[WHAT IS EXPECTED]:
Carry on the account of the television makeover from the point where it stops, picking up after its final sentence.

[PAGE]:
---

I must say, I looked pretty natty. James & James would probably have raised an eyebrow, and Hayward would have delivered a small homily on shoulders and canvassing, but I felt ... professorial. An East Coast professor in the English faculty, relaxed yet scholarly, probably played by Harrison Ford with Greta Scacchi as the eager ingenue who can't resist an older man in a Shetland tweed The Blazer.

"It's a very Gant look," said the Gant man, and so it should have been, if you think about it. The promoter was got up in bright yellow and red fleecy things, which was also a very Gant look, and an oriental-looking chap was got up in another very Gant look, a soft leather jacket and a nice sweater, and there was Paul Boateng MP, who was fine in his smart MP's suit, thank you, and had put in his assistant to be made over instead, and he was wearing a very Gant look too.

So when my turn came to be an After on the television, I was thinking, "All these chaps, made over, looking pretty damn' good in their new, very Gant look, but ..." And then I caught the eye of my Stylist, and she said, "You wouldn't", and I said, "I would, you know", and she said, "Why?".

There's only one answer. "Because I say so." "Okay," she said. So I took off all my nice new After clothes, and put on my sunglasses and relit my cigar, and my Stylist found a rather Stylish red cushion to hold strategically before me, and I borrowed the promoter's baseball cap and went on the television.

---

[DATA EXTRACT]:
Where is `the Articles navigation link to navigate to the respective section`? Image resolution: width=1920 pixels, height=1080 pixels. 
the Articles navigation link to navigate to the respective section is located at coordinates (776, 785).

---

[EXERCISE OUTPUT]:
The reporter was very good about it, although he did choke slightly, once. "Why did you chose this look for Michael?" he said, stone-faced, and the Stylist said: "It's relaxed and comfortable and the baseball cap adds the final touch of louche elegance." And then he said, "You're a serious journalist, Michael", and I said, "No I'm not", and he said, "What about the famous British stiff upper lip?", and I gave him a Look and said, "Stiff what?", innocently enough, and then he choked.

Which was fine. All for charity, you see, though they did say that I could keep the clothes although I hadn't actually worn them on the television because they thought I might get cold otherwise.

It wasn't quite what they had in mind, but, like everything else, it was a learning experience and means I can give you better advice when you write in wanting to be stylish and irresistible, like me. "If James & James decide they cannot take you on," I shall say in future, "or if you are too tight-fisted to afford Hayward, you can always go for the definitive Gant look: baseball cap, shades, unravelling cigar and a fashionable young woman in clever glasses, holding a cushion. Oh - and, just to be on the safe side, you may want to get someone to embroider "Silly Old Fool" on your belly. Why? Because I say so." !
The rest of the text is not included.